The Inland deal, for example, saw AAA $58.4 million A-1 class priced at swaps plus 150 basis points and the $330.6 million A-2 class at swaps plus 205. The AA and A classes priced at swaps plus 360 and swaps plus 420 respectively, while the BBB- class priced to yield 9 percent.

Mason says he's been talking with conduit lenders for a couple of deals and has been “surprised” at how close CMBS rates were to what insurance companies are offering. CMBS originators are willing to go to 70 percent leverage on a 10-year fixed rate in the 6.50 to 6.75 percent range with 30-year amortization.

The RBS deal, initially planned as $500 million issuance, was sold as a multi-borrower securitization with many properties, but it actually only had six borrowers.

The smaller pool size was not caused by lack of investor interest, according to experts. In fact, the deal received strong demand and pushed pricing tighter than initial expectations to 4.5 percent yield or swaps plus 500 basis points.

Instead, banks are tentative about originating a large CMBS — both volume and the number of loans — that will have to sit on their books until they can sell it off to investors. The RBS deal closed, securitized, priced and sold to investors all on the same day, eliminating the need for warehousing.

Yet, the banks on the leading edge of CMBS 2.0 are demonstrating a rare creativity and courage, experts contend. “They're thinking this is an opportunity to make some money on the deals, but it's also an opportunity to make a splash and paint themselves as creative enough to revive the market,” says Tom Muller, a partner in the real estate and land use group at Manatt, Phelps & Phillips.

Wells Fargo, for example, has expanded its commercial lending platform to include CMBS. Last year, the bank wrote “a fair amount” of new commercial real estate loans in 2009 that it held on its books, Doris notes. He expects the bank's initial CMBS offerings will include 20 to 30 borrowers and that the bank will “take the warehouse risk” until they are able to pool them for securitization.

Strong investor appetite

As demonstrated with recent CMBS deals, investor demand has returned with surprising force, experts note.
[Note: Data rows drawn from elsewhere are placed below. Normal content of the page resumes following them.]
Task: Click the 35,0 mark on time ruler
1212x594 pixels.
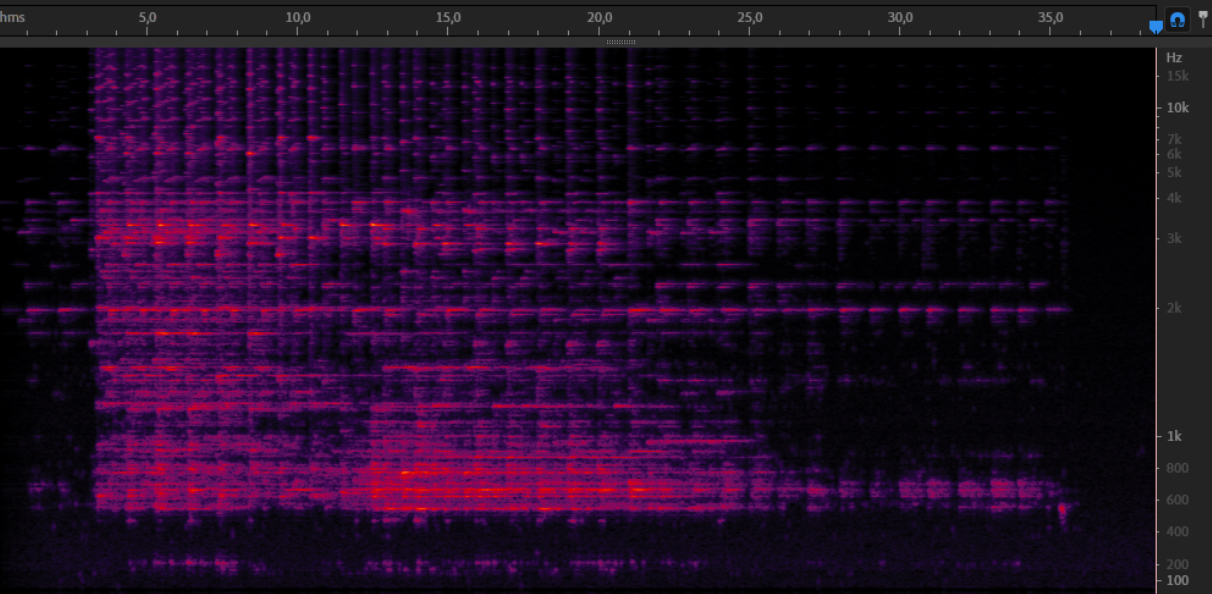Action: point(1051,18)
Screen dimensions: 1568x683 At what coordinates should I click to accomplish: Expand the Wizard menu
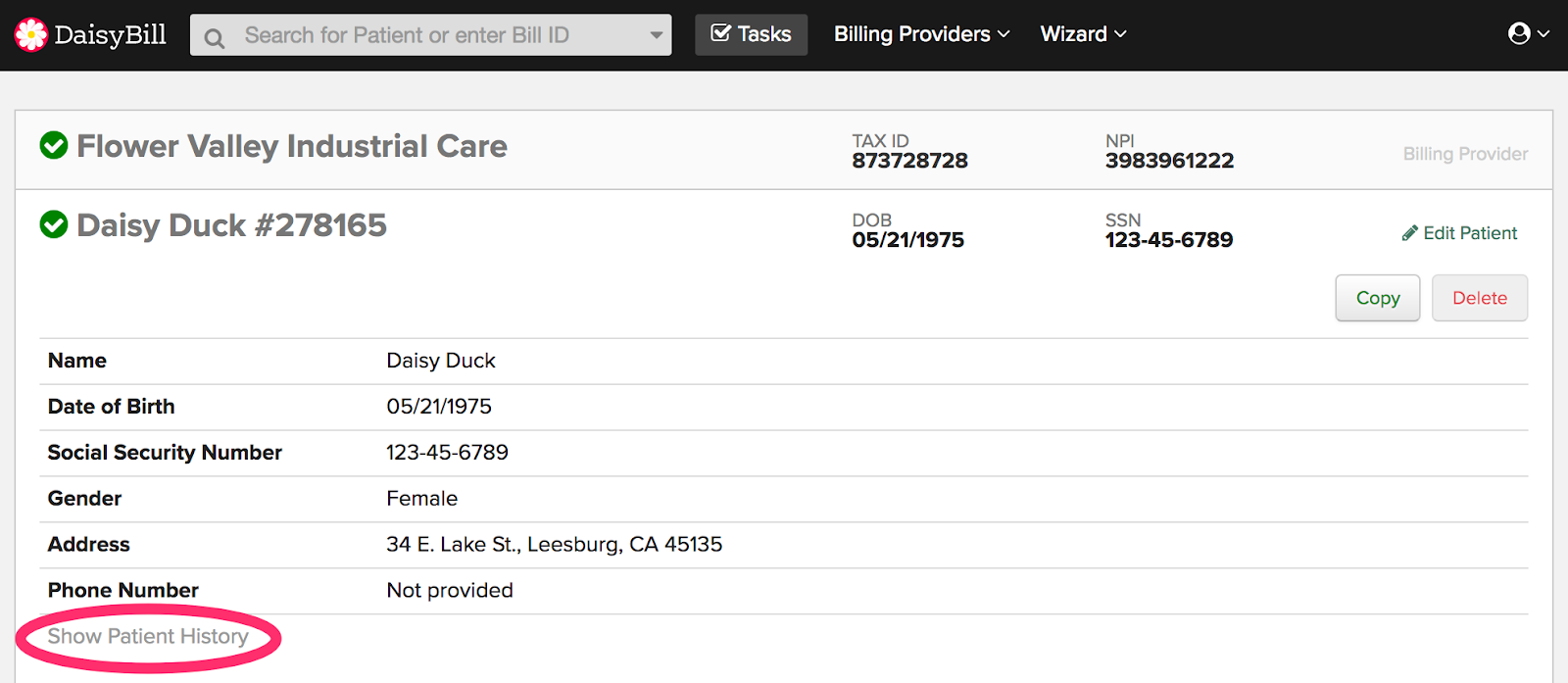click(x=1083, y=34)
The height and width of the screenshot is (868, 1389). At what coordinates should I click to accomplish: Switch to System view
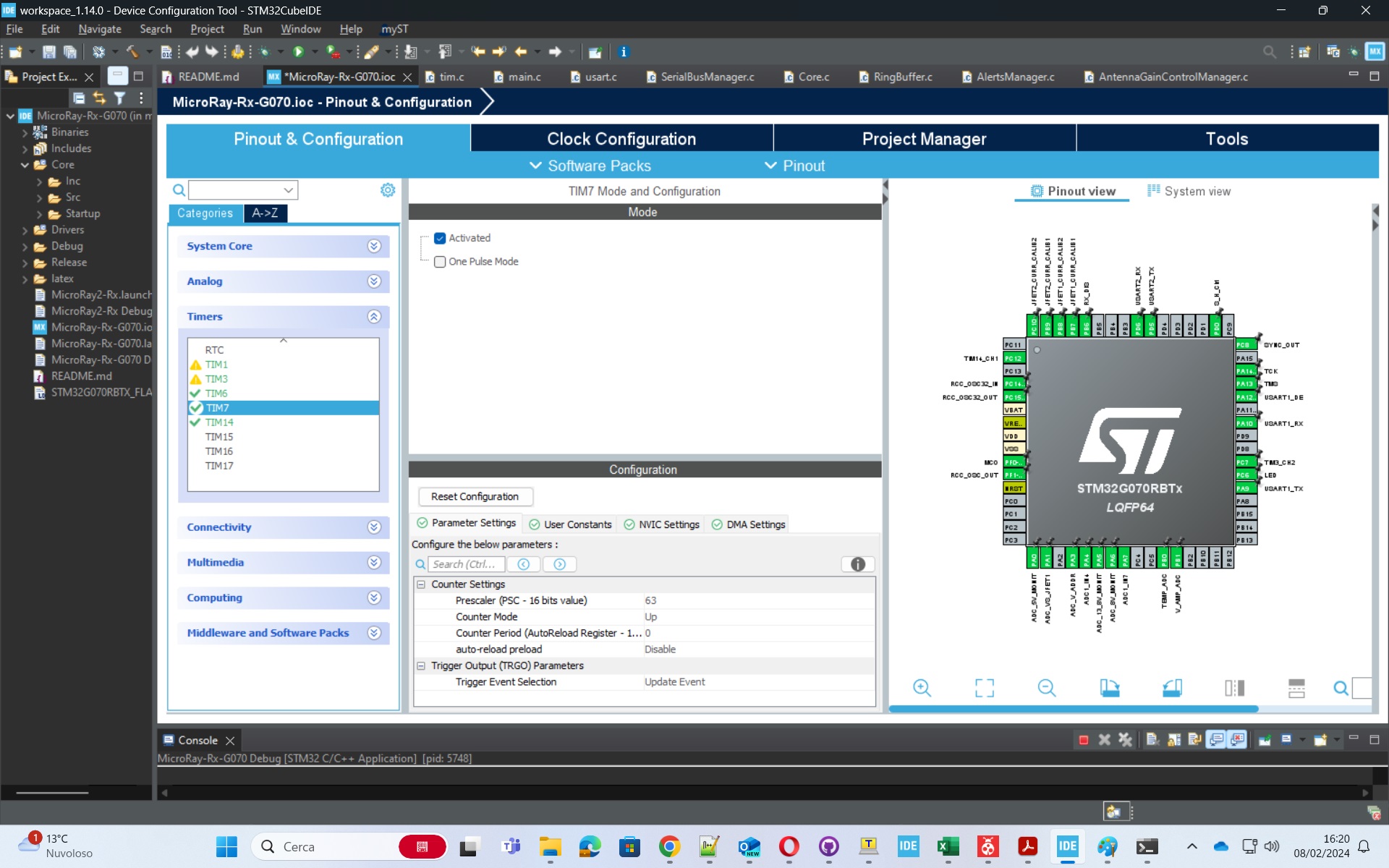(1189, 191)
Banks that have brought CMBS to market recently have reportedly had a series of meetings with large fixed-income investors to determine exactly what kind of deals investors want to see come to market and what they're willing to buy.

These recent meetings between originators and fixed-income investors have resulted in quasi “made-to-order” CMBS. Investors are not only determining what they're craving but also the menu options.

Investors want strong borrowers with high-quality, stabilized properties with strong in-place cash flow. Fixed-income investors find anything else — marginal borrowers or so-so properties — undesirable, and therefore, undeserving of loans.

Of equal importance is the strict underwriting and conservative terms. Fixed-income investors got their fill of CMBS collateralized with interest-only loans with 85 percent LTVs. Today, they're looking for fully amortized loans with conservative LTVs — 70 percent is pushing it, experts note.

The biggest obstacle for CMBS 2.0 may be timing. “There are a lot of people who want to borrow, and there are a lot of lenders who want to make loans, but it takes some time to warehouse the conduit loans,” says Malay Bansal, head of portfolio management & advisory services for commercial real estate and CMBS at NewOak Capital LLC in New York City. “Between the time it takes to make the loan and the time the bonds are priced, you could take a loss if the market moves in another direction.”